The latest print of Consumer Price Index (CPI)-based inflation has cheered some market players and put many on guard as well. The fact that retail inflation rose to 3.81%, mainly driven by higher fuel prices and undershot the Reserve Bank of India’s (RBI’s) 4% target, was an expected outcome. The central bank is mandated to maintain inflation within the 2-6% band.
Given that RBI has flagged off several upside risks to inflation in the latest monetary policy statement, economists are closely watching core inflation, which has been a perennial bugbear for the central bank.
But for some strange reason, economists are tracking two sets of core inflation. Those who track the core inflation which excludes the food and fuel groups observe that price pressures have held up even though they are lower than what they were two years ago. Core inflation was 4.92% for March, higher than 4.86% in the previous month. This is enough to concur with RBI that inflationary pressures do not warrant an accommodative policy stance. Indeed, for fiscal year 2016-17, core inflation has never been below 4.6% and the bulk of the fall in inflation has been through food prices.
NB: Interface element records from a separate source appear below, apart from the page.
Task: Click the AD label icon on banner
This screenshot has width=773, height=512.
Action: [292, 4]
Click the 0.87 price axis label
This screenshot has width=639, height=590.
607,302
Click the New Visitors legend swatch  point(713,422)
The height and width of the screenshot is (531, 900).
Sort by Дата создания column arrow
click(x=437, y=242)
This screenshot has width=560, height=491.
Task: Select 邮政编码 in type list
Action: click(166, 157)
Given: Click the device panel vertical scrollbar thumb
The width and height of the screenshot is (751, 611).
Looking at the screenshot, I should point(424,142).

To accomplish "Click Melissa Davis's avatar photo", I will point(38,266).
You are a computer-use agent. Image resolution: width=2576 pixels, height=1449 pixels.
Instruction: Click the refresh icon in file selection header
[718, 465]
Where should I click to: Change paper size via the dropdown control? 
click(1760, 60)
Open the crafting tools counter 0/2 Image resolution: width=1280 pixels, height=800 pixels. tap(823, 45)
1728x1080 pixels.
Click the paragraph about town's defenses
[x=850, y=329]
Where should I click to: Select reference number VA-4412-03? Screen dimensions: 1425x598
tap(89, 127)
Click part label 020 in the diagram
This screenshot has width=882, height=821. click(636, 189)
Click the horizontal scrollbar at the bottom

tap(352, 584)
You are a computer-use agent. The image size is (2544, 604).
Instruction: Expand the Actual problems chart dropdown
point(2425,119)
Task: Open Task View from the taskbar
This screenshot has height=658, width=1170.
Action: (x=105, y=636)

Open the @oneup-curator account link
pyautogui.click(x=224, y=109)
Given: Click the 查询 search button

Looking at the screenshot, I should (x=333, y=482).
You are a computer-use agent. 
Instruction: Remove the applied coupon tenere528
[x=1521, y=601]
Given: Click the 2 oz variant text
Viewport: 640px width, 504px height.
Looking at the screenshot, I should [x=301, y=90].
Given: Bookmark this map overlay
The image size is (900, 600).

Let us now come to the other core. Stripping the core inflation of more fuel components such as diesel and other vehicle fuels that are embedded in the transportation index of services group shows that core inflation has eased to 4.3% in March. The fall of this core (also called core core) inflation has been greater, given that diesel permeates all parts of the economy through transportation.
Be that as it may, the prospects of rising global oil prices should mean that core inflation numbers will show an increase in the coming months. But the core core inflation may not. It remains to be seen whether the two cores will show divergent behaviour and thereby widen differences between the hawks and doves.